[Problem statement]: Transcribe the records from the line containing "Política de reserva" onward, up to and including the final line, exactly and without anything else.

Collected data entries
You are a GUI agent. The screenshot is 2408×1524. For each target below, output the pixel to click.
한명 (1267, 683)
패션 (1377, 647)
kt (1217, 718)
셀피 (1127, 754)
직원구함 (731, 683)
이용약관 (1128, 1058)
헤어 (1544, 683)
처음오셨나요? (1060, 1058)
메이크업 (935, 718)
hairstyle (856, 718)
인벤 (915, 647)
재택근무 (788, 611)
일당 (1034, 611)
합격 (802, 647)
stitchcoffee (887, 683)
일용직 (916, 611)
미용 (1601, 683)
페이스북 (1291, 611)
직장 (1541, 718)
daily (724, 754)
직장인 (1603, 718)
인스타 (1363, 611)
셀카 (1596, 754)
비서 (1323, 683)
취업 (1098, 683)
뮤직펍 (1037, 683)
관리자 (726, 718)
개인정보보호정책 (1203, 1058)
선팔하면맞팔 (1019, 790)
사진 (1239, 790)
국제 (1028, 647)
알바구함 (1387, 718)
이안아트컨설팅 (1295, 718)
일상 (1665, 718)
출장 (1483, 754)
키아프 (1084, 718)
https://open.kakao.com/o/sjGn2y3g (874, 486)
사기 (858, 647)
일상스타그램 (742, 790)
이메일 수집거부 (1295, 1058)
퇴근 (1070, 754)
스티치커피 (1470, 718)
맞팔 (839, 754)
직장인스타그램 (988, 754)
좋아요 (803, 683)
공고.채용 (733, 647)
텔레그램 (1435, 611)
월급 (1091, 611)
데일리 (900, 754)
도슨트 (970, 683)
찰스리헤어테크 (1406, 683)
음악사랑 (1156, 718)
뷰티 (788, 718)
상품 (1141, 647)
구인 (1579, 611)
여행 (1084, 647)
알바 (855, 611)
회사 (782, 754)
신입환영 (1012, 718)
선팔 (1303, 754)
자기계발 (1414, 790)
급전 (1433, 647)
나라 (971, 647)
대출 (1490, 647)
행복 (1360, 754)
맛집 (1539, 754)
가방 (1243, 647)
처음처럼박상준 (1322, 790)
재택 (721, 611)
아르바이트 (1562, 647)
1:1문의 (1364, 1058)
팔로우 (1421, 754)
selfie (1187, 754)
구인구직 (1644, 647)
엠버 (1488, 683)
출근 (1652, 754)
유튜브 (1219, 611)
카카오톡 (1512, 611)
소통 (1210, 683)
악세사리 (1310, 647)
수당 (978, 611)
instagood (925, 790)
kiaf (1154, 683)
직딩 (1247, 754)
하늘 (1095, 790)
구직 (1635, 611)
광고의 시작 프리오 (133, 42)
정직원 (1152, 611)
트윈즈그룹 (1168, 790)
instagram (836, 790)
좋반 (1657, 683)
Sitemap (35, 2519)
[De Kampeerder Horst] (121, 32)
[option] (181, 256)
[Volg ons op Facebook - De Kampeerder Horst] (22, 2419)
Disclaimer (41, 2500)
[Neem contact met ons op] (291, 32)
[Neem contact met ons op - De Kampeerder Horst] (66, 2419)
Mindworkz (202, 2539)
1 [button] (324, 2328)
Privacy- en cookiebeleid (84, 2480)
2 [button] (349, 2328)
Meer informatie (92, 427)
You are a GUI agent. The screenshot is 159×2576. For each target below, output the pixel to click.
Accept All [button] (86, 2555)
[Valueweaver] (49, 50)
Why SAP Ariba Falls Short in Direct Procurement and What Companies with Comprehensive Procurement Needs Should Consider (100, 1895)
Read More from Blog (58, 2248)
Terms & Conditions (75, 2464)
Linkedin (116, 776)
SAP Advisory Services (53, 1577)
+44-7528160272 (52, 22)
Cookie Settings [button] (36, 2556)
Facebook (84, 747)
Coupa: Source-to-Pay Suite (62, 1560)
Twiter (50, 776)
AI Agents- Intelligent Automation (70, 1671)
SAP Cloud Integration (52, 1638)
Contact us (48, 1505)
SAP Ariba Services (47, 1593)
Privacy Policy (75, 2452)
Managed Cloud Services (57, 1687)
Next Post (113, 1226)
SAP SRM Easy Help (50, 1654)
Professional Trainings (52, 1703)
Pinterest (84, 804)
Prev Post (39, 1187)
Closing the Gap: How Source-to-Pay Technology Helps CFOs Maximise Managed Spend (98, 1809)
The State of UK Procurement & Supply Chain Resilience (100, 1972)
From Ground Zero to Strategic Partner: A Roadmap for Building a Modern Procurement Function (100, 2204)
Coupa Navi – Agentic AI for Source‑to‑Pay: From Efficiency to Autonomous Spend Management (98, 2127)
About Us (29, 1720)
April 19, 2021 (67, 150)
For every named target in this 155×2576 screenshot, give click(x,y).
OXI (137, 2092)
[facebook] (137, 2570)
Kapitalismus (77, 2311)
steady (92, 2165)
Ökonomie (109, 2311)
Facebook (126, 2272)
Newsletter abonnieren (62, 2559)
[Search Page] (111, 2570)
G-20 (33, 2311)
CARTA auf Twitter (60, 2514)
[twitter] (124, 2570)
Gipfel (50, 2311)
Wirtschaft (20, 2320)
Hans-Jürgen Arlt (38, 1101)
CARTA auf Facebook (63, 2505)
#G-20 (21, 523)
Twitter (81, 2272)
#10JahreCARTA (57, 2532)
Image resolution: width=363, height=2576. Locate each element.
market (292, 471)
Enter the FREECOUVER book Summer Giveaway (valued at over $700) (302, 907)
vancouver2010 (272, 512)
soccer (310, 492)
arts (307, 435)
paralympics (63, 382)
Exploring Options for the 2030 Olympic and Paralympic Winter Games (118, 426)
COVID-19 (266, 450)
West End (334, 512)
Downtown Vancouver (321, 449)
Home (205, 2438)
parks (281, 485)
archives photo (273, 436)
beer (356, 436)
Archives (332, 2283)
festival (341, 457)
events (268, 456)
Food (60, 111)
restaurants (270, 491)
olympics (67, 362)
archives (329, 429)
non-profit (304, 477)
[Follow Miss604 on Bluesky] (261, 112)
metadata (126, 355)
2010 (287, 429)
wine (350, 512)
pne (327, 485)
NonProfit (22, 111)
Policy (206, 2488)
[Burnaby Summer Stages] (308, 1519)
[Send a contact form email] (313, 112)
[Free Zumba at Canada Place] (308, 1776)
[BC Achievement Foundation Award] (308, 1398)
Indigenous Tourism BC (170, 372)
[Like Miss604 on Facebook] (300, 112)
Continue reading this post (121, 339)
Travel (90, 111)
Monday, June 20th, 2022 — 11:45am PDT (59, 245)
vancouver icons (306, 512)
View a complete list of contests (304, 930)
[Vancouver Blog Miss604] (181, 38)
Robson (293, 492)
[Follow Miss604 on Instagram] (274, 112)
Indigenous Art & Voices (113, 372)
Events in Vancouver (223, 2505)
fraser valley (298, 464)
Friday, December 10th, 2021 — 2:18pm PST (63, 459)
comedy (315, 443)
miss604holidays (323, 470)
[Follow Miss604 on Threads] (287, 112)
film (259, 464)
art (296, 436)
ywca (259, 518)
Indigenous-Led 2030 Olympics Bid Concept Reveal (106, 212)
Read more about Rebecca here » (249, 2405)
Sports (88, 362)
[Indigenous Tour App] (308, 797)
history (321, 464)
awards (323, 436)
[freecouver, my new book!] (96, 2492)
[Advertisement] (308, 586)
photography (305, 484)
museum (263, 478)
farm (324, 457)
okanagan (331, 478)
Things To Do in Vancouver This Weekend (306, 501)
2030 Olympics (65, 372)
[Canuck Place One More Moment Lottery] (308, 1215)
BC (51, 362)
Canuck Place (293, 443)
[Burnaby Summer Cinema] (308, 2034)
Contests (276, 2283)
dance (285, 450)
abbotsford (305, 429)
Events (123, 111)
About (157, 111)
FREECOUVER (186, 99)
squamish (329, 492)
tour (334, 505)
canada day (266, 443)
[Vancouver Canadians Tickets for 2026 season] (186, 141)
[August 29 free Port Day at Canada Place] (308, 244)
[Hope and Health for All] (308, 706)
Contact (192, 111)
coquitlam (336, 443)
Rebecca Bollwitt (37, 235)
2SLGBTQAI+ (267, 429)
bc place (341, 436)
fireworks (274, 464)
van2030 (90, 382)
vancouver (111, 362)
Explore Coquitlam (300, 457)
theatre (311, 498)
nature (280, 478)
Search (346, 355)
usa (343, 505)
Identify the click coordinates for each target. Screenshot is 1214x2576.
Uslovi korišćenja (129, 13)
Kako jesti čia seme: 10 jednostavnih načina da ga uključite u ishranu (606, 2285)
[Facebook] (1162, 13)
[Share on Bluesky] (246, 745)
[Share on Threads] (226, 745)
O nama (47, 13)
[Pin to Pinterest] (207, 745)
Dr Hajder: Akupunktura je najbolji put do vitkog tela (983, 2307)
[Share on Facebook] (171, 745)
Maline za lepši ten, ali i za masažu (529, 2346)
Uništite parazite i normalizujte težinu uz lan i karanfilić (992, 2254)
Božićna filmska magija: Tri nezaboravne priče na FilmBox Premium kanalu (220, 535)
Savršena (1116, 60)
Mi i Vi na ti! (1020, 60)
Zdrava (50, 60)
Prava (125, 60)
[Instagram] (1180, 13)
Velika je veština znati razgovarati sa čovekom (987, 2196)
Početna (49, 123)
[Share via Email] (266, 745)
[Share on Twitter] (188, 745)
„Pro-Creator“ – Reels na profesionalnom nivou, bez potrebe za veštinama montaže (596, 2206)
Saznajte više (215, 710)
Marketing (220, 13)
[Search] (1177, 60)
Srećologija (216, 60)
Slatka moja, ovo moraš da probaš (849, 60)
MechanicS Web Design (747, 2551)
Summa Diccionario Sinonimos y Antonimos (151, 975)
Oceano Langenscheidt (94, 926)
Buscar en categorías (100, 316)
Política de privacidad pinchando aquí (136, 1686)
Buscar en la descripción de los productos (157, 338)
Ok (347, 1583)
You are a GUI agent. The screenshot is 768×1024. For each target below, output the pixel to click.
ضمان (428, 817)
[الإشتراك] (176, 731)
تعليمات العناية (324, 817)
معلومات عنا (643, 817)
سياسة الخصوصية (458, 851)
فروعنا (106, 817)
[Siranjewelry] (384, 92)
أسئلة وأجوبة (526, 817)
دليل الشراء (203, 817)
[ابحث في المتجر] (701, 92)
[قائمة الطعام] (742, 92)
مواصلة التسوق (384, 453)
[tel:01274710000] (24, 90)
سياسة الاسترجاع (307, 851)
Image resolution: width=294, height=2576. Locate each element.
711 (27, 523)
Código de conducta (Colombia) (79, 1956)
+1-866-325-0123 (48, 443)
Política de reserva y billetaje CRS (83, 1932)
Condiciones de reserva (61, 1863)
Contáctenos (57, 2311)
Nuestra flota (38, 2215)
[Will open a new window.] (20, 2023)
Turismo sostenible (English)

[Written reply]:
Política de reserva y billetaje CRS (83, 1932)
Condiciones de reserva (61, 1863)
Contáctenos (57, 2311)
Nuestra flota (38, 2215)
[Will open a new window.] (20, 2023)
Turismo sostenible (English)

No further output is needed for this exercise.